<<<<
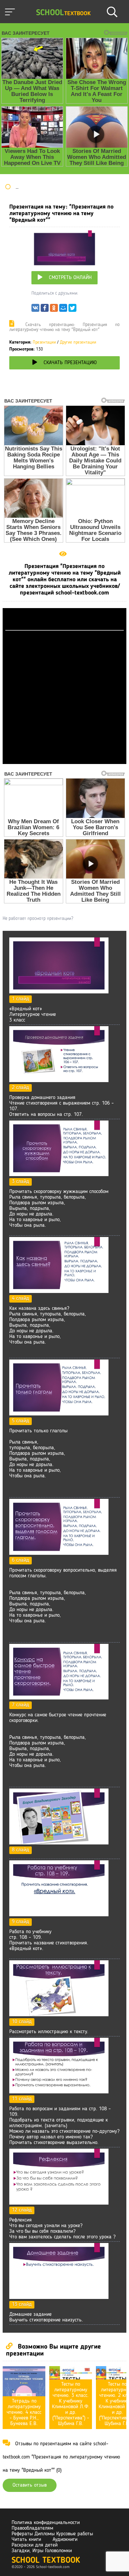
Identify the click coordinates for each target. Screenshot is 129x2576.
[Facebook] (45, 309)
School (63, 13)
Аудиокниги (65, 2539)
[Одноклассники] (54, 309)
>>>>
- [Directions for this task]:
Repeat every entry exactly, but leave out the pictures.

- [Result below]:
Identify the click coordinates for each target. Screenshot is 129x2576.
[Facebook] (45, 309)
School (63, 13)
Аудиокниги (65, 2539)
[Одноклассники] (54, 309)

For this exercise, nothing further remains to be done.